抜粋本文:
☆ ☆ ☆ ☆ ☆ ☆ ☆

女ばかりの夜 (La noche de las mujeres)

3月11日(金)21:30〜(この回は入場無料。座席数に制限あり。)
3月22日(火)19:50〜

1961年/93分
キャスト 原知佐子、北あけみ、関千恵子
昭和三十三年、売春防止法が施行されたが、巧みに法の網の目を潜って春を売る女は、依然として後を断たなかった。しかし、警察のきびしい取締りで検挙された彼女たちは、強制的に厚生寮か補導院へ送られ、そこで一定の補導期間を終えて更生への途に踏み出すのだが、彼女たちを迎える社会は意外に冷たく、想像できない困難が待ち受けていた。白菊婦人寮もそうした施設の一つで、邦子、チエ子、亀寿、小雪ら三十三人の女が収容されていた。彼女たちは、野上、北村、岡田など数人の寮母の熱心な指導のもとで、規律ある毎日の生活を送っていた。模範生邦子は、職安の斡旋で食料品店に勤める身となった。が、ある日、米屋の洩らした一言から他の店員が彼女の過去を知り、主人の妻よしにそれを告げ口された。それからというものは、差別待遇、軽侮と敵意に満ちた態度に苦しめられる毎日が続いた。一夜、よしの留守中に主人の達吉を誘惑、日頃のよしへの仕返しに強いて過ちを犯した邦子は、あてもなく街に出た。以前の悪い血がふたたび騒ぎはじめた。

☆ ☆ ☆ ☆ ☆ ☆ ☆

取り組む課題:
1. 紹介文の中で、白菊婦人寮に収容されていた女として名前が挙がっているのは誰ですか。すべて答えてください。
2. 紹介文から、「女ばかりの夜 (La noche」で始まり「い血がふたたび騒ぎはじめた。」で終わる部分を一字一句そのまま書き写してください。
記録を参照する必要はありません。

ピクセル座標グラウンディングデータ:
☆ ☆ ☆ ☆ ☆ ☆ ☆

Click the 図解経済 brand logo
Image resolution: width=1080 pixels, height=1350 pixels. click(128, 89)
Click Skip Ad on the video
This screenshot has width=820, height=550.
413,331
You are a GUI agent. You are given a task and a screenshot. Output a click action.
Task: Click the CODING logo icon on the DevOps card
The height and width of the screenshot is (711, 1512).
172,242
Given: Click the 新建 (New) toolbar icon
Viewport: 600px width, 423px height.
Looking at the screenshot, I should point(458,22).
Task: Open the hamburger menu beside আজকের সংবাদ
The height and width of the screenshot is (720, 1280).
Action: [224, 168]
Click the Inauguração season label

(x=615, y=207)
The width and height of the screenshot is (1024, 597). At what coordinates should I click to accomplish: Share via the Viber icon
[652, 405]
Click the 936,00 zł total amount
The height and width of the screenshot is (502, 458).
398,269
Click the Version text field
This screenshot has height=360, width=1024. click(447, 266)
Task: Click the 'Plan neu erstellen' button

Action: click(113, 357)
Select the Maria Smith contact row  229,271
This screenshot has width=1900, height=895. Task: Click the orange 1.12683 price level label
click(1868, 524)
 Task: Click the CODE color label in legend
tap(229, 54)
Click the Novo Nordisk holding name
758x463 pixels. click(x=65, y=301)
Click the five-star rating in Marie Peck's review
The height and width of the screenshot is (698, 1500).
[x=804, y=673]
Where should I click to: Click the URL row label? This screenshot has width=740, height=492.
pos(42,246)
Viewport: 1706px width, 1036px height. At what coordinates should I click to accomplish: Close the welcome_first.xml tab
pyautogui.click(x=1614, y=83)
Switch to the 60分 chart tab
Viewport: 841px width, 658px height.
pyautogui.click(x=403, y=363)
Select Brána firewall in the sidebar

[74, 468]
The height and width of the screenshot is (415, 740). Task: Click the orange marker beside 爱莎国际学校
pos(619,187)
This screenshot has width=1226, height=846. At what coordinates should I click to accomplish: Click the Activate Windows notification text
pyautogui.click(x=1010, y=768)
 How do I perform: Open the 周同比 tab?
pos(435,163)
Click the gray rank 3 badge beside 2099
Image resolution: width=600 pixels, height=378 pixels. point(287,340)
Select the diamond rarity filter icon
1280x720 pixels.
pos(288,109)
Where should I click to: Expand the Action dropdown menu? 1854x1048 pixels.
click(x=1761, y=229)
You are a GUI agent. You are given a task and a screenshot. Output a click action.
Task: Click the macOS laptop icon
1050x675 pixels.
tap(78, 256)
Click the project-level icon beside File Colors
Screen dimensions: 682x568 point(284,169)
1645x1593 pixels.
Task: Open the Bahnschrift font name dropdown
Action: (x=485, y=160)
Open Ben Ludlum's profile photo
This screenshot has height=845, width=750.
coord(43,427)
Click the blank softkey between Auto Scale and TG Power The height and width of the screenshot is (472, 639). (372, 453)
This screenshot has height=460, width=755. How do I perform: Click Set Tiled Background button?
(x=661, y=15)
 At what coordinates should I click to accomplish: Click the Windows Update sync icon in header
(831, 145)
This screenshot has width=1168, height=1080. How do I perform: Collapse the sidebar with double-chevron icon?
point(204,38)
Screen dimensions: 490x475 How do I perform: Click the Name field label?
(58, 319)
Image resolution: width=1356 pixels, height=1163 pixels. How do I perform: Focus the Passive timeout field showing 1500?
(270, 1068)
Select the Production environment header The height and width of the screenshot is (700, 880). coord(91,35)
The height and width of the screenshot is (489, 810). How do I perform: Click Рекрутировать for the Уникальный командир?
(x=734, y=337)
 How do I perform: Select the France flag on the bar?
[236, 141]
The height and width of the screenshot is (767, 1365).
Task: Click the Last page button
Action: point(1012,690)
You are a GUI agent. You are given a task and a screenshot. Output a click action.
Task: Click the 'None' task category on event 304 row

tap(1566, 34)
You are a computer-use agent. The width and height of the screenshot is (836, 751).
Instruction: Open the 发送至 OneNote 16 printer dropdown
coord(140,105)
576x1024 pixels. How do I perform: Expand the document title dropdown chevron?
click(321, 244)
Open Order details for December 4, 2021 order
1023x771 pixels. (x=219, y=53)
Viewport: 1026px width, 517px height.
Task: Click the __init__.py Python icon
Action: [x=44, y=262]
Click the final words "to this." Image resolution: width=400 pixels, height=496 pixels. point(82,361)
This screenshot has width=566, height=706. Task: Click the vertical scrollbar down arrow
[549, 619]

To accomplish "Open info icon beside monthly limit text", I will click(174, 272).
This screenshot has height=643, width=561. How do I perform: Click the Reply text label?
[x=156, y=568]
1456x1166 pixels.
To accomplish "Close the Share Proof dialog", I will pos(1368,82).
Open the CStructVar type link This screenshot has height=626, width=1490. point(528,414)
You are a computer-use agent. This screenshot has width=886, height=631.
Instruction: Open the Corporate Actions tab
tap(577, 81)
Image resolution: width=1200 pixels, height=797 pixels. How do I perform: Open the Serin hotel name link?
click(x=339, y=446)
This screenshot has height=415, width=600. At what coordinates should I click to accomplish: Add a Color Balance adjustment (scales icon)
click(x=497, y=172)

☆ ☆ ☆ ☆ ☆ ☆ ☆

解答:
1. 邦子、チエ子、亀寿、小雪

2.
女ばかりの夜 (La noche de las mujeres)

3月11日(金)21:30〜(この回は入場無料。座席数に制限あり。)
3月22日(火)19:50〜

1961年/93分
キャスト 原知佐子、北あけみ、関千恵子
昭和三十三年、売春防止法が施行されたが、巧みに法の網の目を潜って春を売る女は、依然として後を断たなかった。しかし、警察のきびしい取締りで検挙された彼女たちは、強制的に厚生寮か補導院へ送られ、そこで一定の補導期間を終えて更生への途に踏み出すのだが、彼女たちを迎える社会は意外に冷たく、想像できない困難が待ち受けていた。白菊婦人寮もそうした施設の一つで、邦子、チエ子、亀寿、小雪ら三十三人の女が収容されていた。彼女たちは、野上、北村、岡田など数人の寮母の熱心な指導のもとで、規律ある毎日の生活を送っていた。模範生邦子は、職安の斡旋で食料品店に勤める身となった。が、ある日、米屋の洩らした一言から他の店員が彼女の過去を知り、主人の妻よしにそれを告げ口された。それからというものは、差別待遇、軽侮と敵意に満ちた態度に苦しめられる毎日が続いた。一夜、よしの留守中に主人の達吉を誘惑、日頃のよしへの仕返しに強いて過ちを犯した邦子は、あてもなく街に出た。以前の悪い血がふたたび騒ぎはじめた。